EXERCISE DETAILS. Below are records; the lines starting at the one with "Close the Create Export Profile dialog" and ending at the one with "Task: Click the search" must be reproduced exactly, both included. Pictures must not appear.

Saved data entries
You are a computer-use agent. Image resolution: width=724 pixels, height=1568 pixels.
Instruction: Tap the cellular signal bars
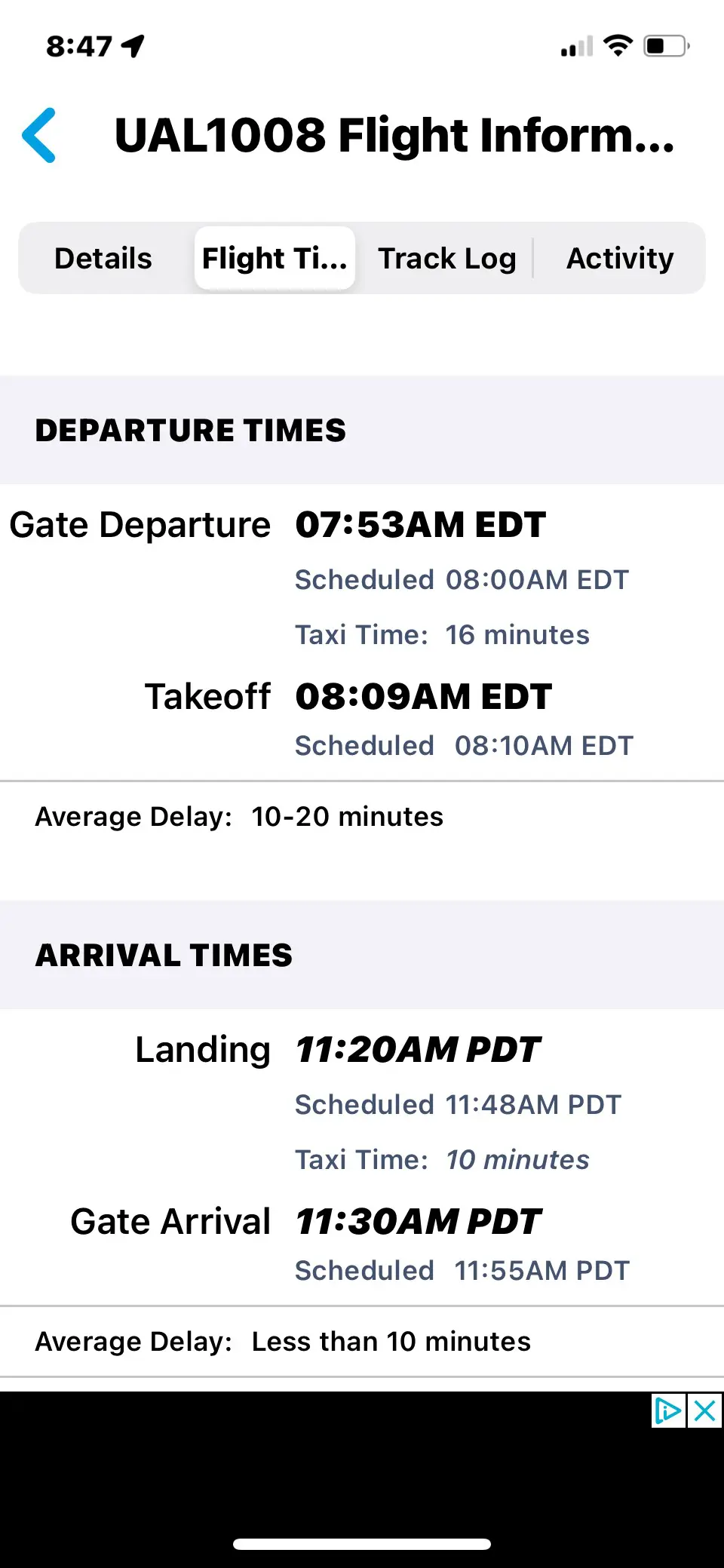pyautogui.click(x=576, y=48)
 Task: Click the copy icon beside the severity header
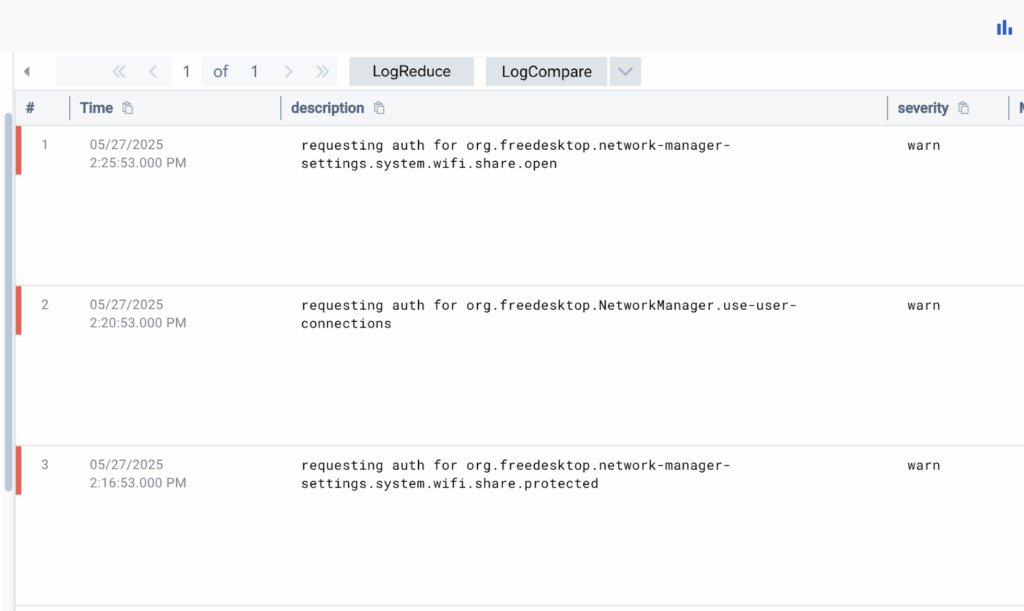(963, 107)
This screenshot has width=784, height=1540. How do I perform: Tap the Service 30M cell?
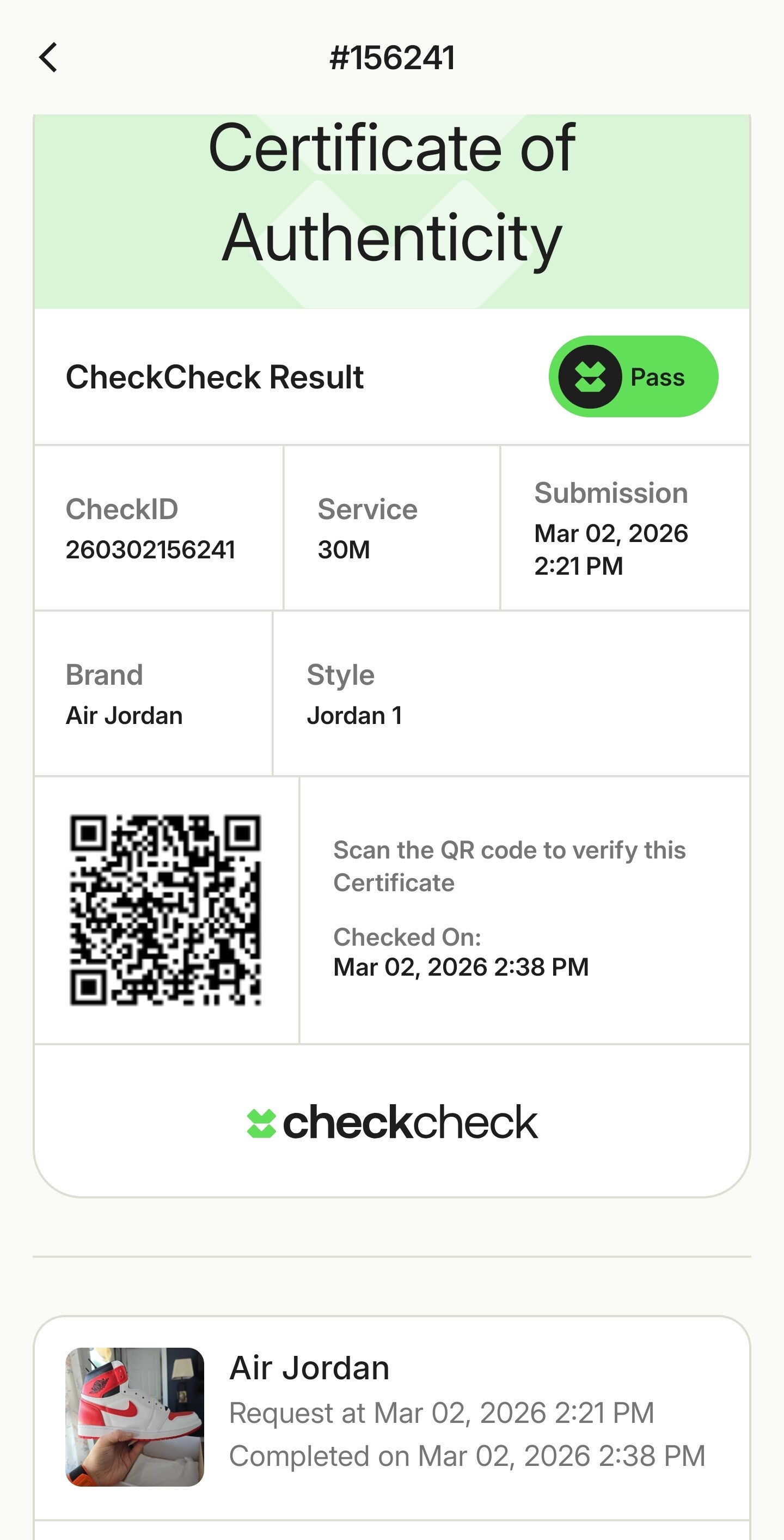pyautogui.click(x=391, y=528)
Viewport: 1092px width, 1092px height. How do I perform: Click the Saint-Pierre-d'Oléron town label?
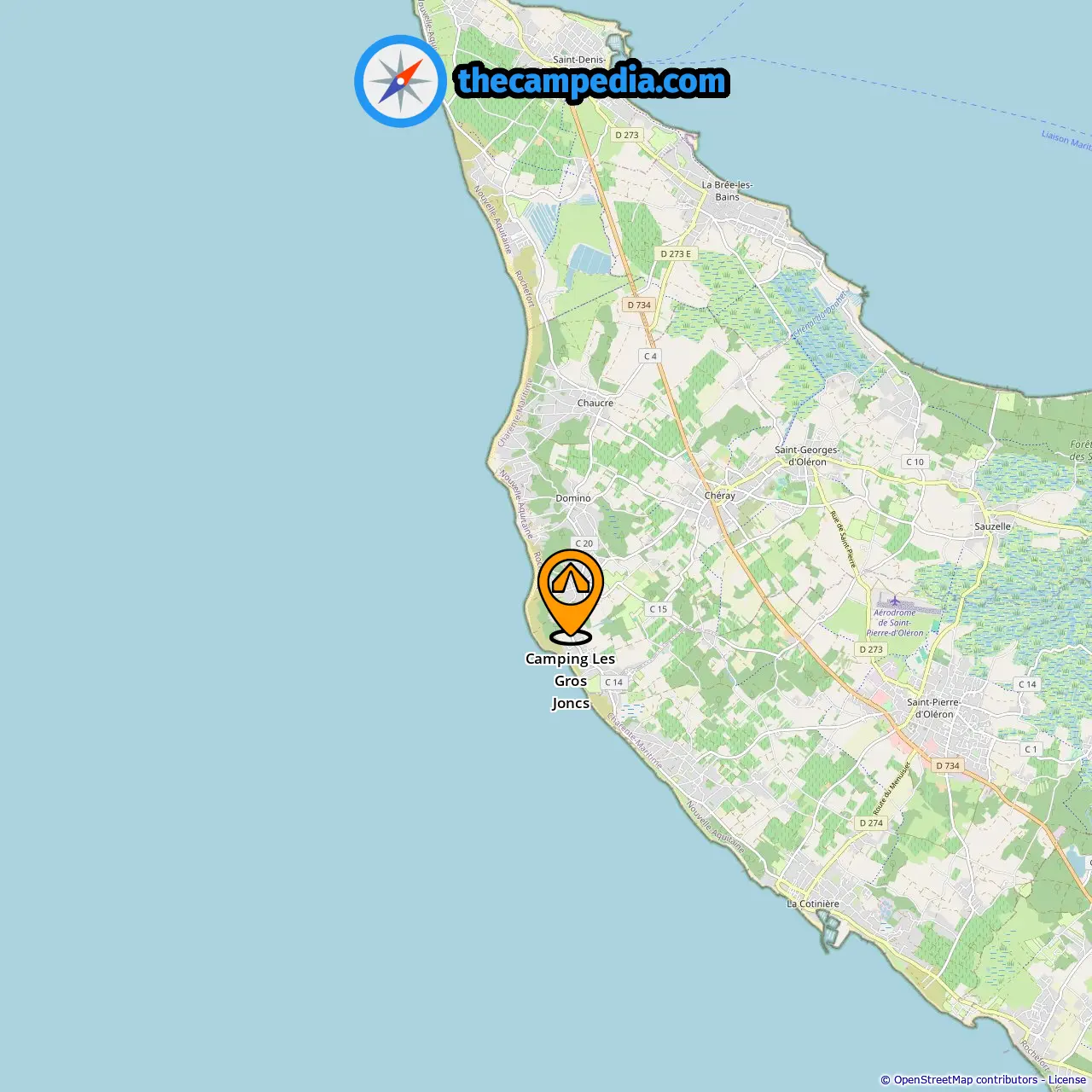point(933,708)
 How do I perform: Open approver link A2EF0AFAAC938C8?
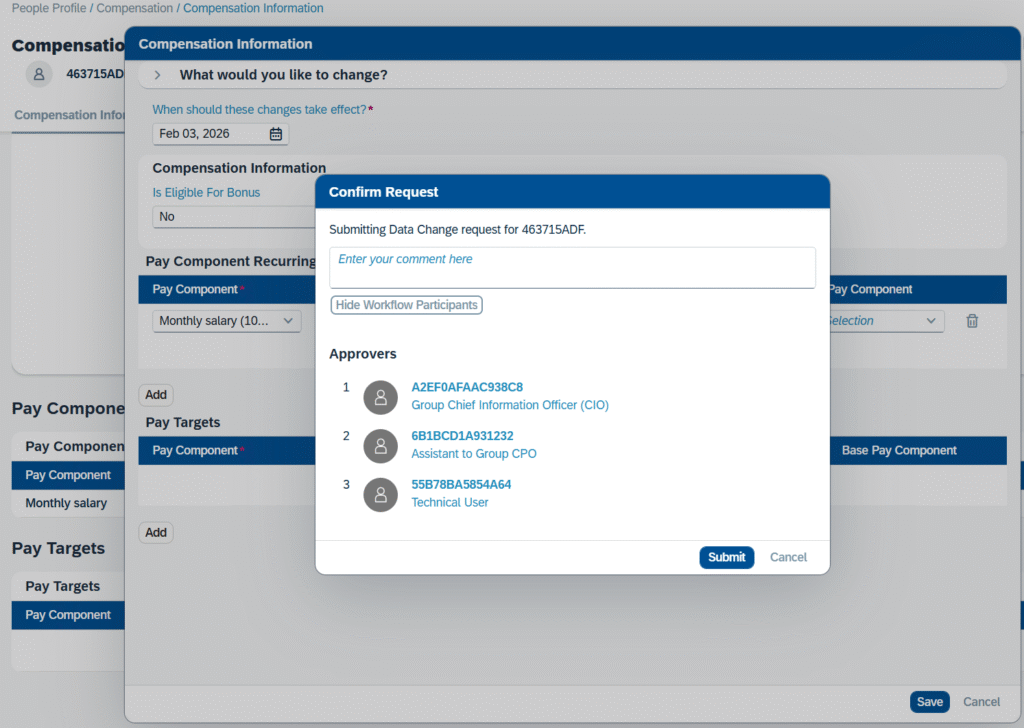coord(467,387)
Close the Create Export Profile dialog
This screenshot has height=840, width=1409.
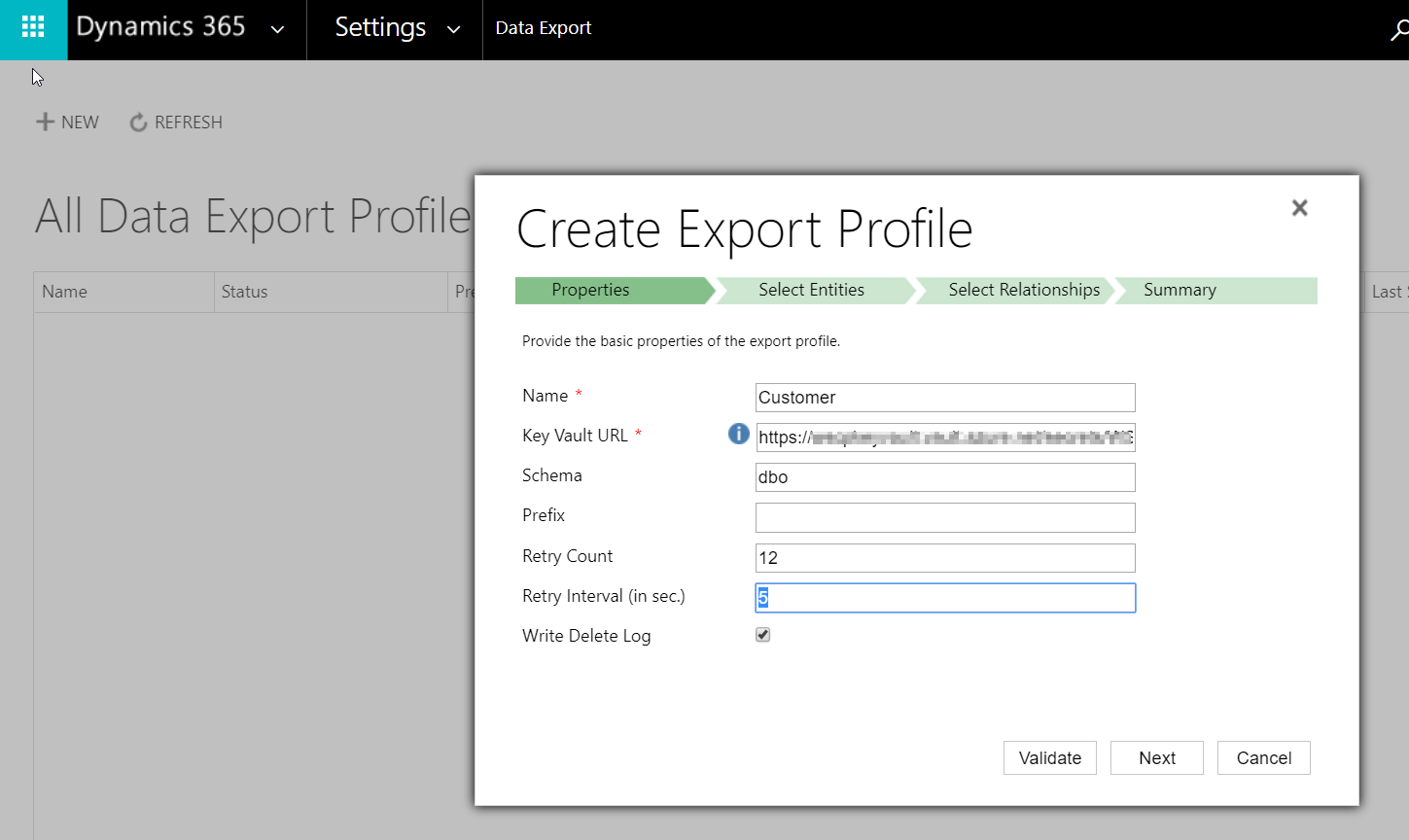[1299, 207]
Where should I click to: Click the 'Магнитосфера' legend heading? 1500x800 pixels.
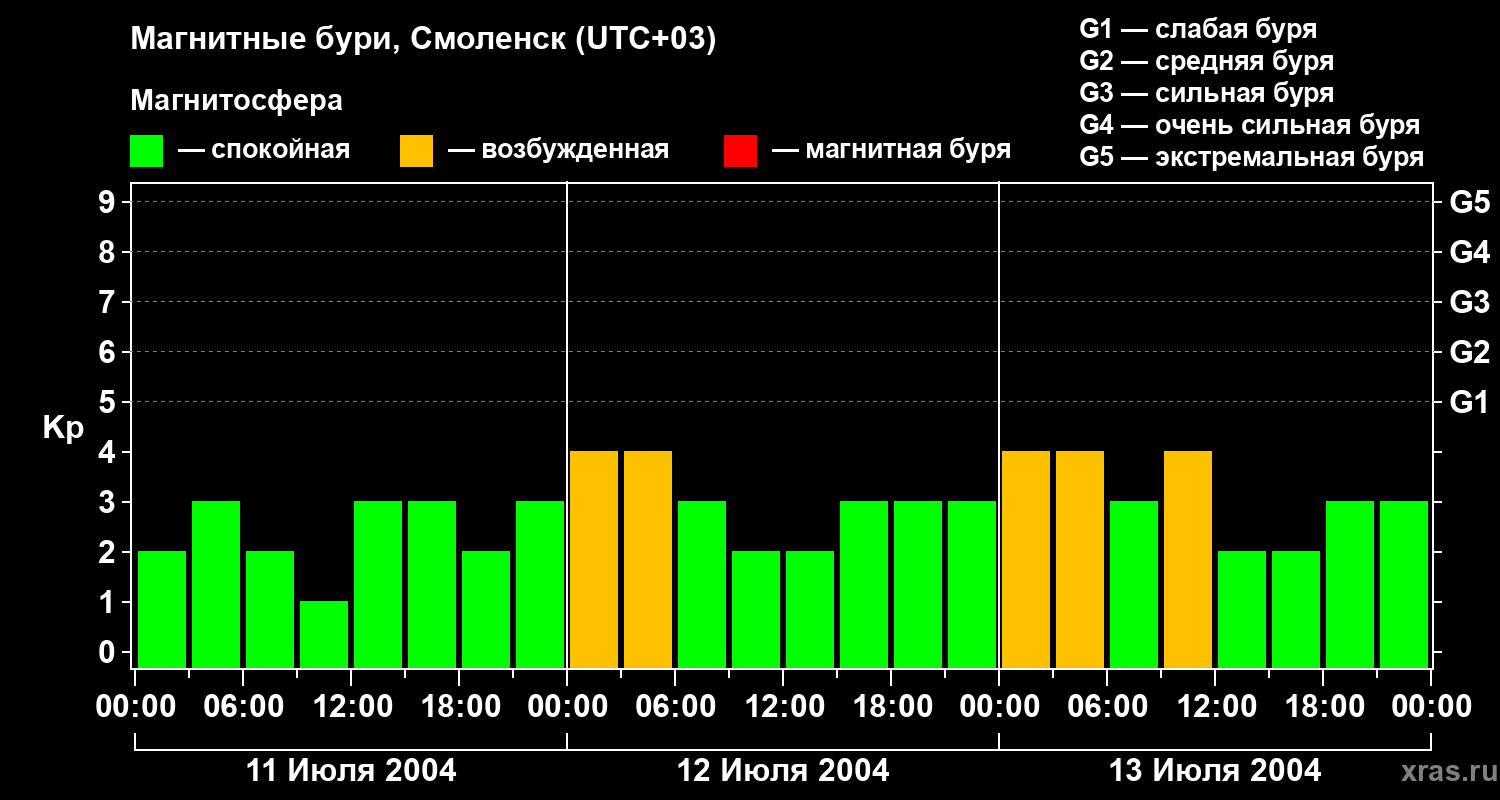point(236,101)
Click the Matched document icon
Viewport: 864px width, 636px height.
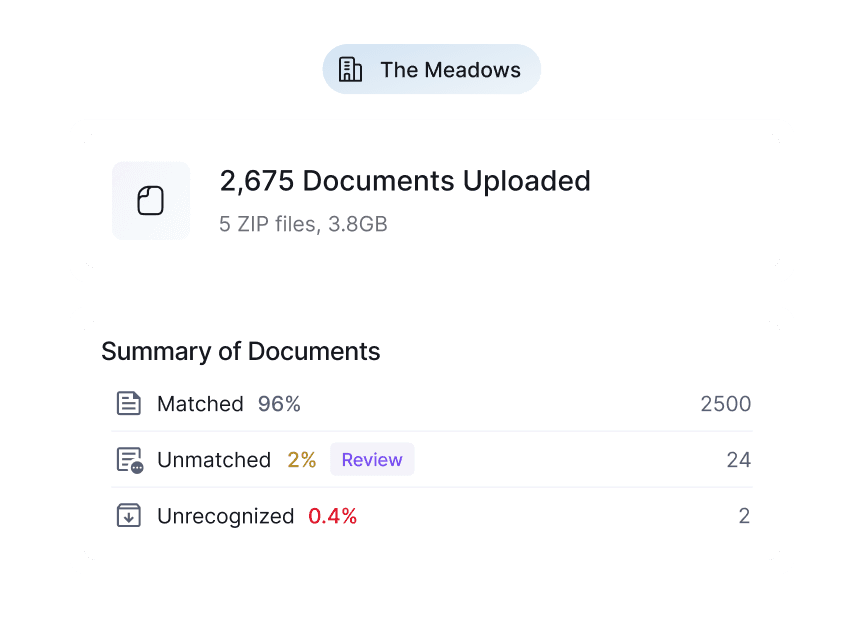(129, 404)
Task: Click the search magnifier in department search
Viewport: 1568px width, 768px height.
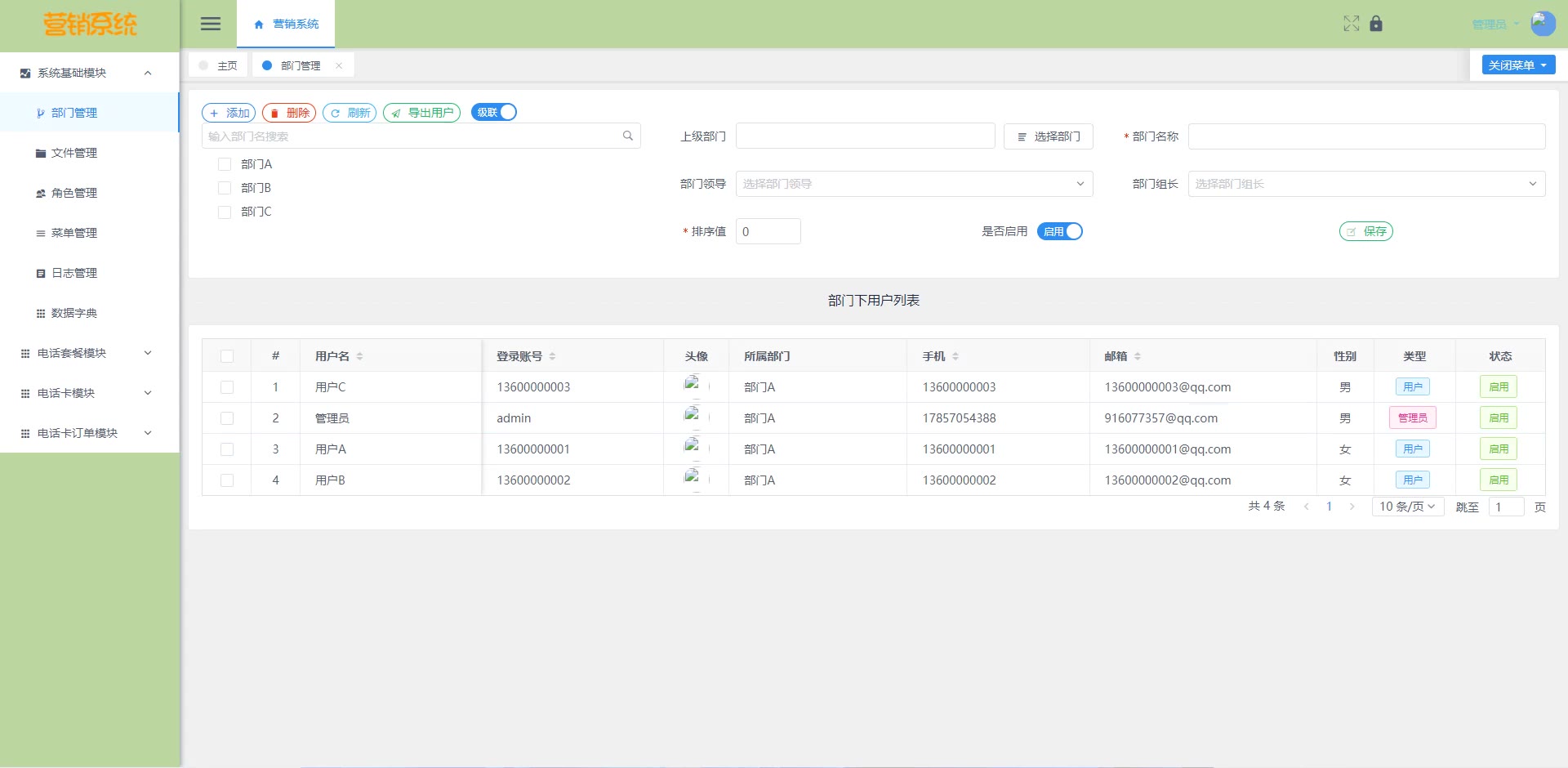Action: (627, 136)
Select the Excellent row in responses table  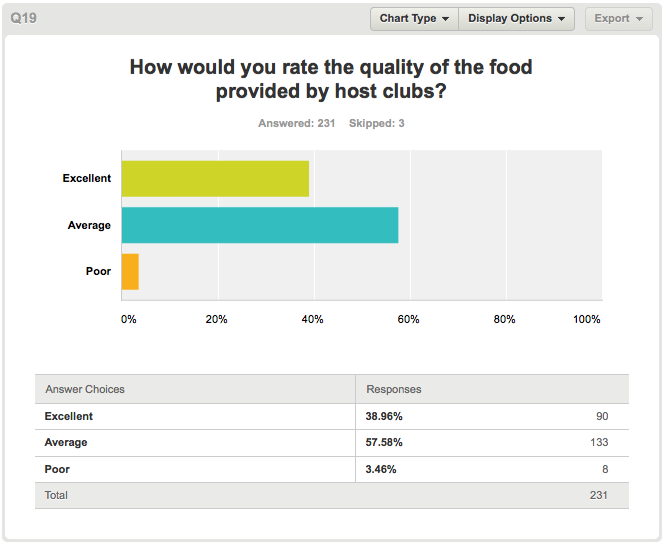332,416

COMPLETED EXERCISE.
Close the Create Export Profile dialog
This screenshot has height=840, width=1409.
[1299, 207]
Where should I click to: Click the 'Магнитосфера' legend heading? 1500x800 pixels.
point(236,101)
Click the Matched document icon
Viewport: 864px width, 636px height.
(129, 404)
Task: Click the search magnifier in department search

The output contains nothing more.